Этого звонка Олег Леонидович не дождался. Случилось так, что Гиляевка погибла со всеми картинами, росписью на печах, с книгами и газетами, с частью архива, который был перевезен в Гиляевку перед самой войной 1914 года. Гибель последнего была особенно тягостна для Гиляровского. Иван Дмитриевич Сытин предложил Гиляровскому издать пятитомное собрание его сочинений. Надо было пересмотреть лавину напечатанного за все годы материала. Собрание сочинений Владимир Алексеевич решил готовить в Гиляевке. Предварительная работа показала, что получится шесть томов. Сытин дал согласие и на шесть.
В первом томе Гиляровский хотел поместить рассказы: «Гимназия», «В народ», «На Волге», «Война», «Сцена» и «Литературная Москва за тридцать лет». Предисловие к первому тому должен был написать Влас Дорошевич. Во второй том решил включить сборник стихотворений с собственным предисловием, в третий — беллетристику с предисловием Куприна, в четвертый — юмористические рассказы, шутки, экспромты, опять же с предисловием автора. Пятый том с предисловием Амфитеатрова посвящался старой Москве, а в шестой вошли «Московские трущобы» с предисловием Измайлова, петербургского литературного критика. Гиляровский начал работу, но 1 августа 1914 года первая мировая война все остановила. Было не до выхода собрания сочинений, а потом и Гиляевка погибла. Перерыв в общении с Подмосковьем длился вплоть до 1923 года, когда в руках оказалась земельная запись: «На право пользования землею, находящейся в Московской губернии, Можайском уезде, Моревской волости при деревне Мосеево под названием хутор В. А. Гиляровского». Это был подарок старому писателю, сделанный Советской властью по ходатайству литературно-художественной общественности Москвы и Всероссийского союза поэтов в связи с семидесятилетием дяди Гиляя.
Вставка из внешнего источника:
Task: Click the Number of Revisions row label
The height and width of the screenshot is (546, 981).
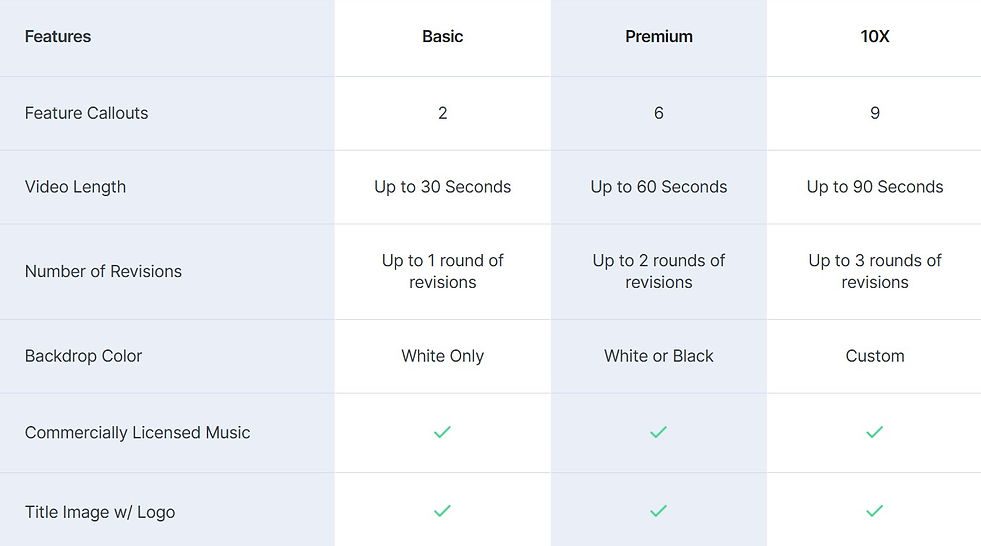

Спросили Владимира Алексеевича, где в Подмосковье хотел бы он получить надел земли, ответил, не раздумывая:
— В Можайском уезде. Если можно, в Картине. И получил кусок земли, куда больший, чем Гиляевке, в двенадцати верстах от нее. Казалось, невозможна большая красота, чем в Малеевке. Но Картино… Не напрасно это слово лишь одной буквой отличалось от «картины». Здесь был погост, при нем церковь — в архитектурном отношении не чудо, — и все же она как-то оттеняла, увеличивала своим присутствием красоту окружающего пейзажа.
Когда дядя Гиляй поселился в Картине, церковь была недействующей, крыша ее заросла небольшими елями и березками, отчего здание стало похоже на какой-то таинственный, огромный не то дворец, не то замок. Она была построена в 1913 году на пожертвования местных богатых людей.
Дядя Гиляй еще до революции ездил из Малеевки к Николаю Ивановичу Пыльцову, своему бывшему адвокату, который спас его от иска редакции «Русских ведомостей» за книгу «Трущобные люди». Пыльцов потом женился на богатой московской купчихе и, хотя зажил на широкую ногу, знакомых своих не забывал, по-прежнему тяготел к литературному и художественному миру. Летом Пыльцовы жили недалеко от Тучкова (на пути к ним Гиляровский и увидел впервые Картино), в Любвине, которое расположено было на удивительно красивом месте берега Москвы-реки. Очень красив был въезд в него, обсаженный с двух сторон пихтами, между которыми по дороге к дому благоухал розарий. Не раз приезжал в Любвино Константин Алексеевич Коровин писать свои натюрморты с розами, и в Москву ему Пыльцов посылал эти цветы огромными букетами. Бывал с Коровиным у Пыльцова и Шаляпин. Место это стало скоро настолько примечательным своей красотой, что Любвино попало потом в журнал «Столица и усадьба», как достопримечательность и один из возможных музеев Подмосковья.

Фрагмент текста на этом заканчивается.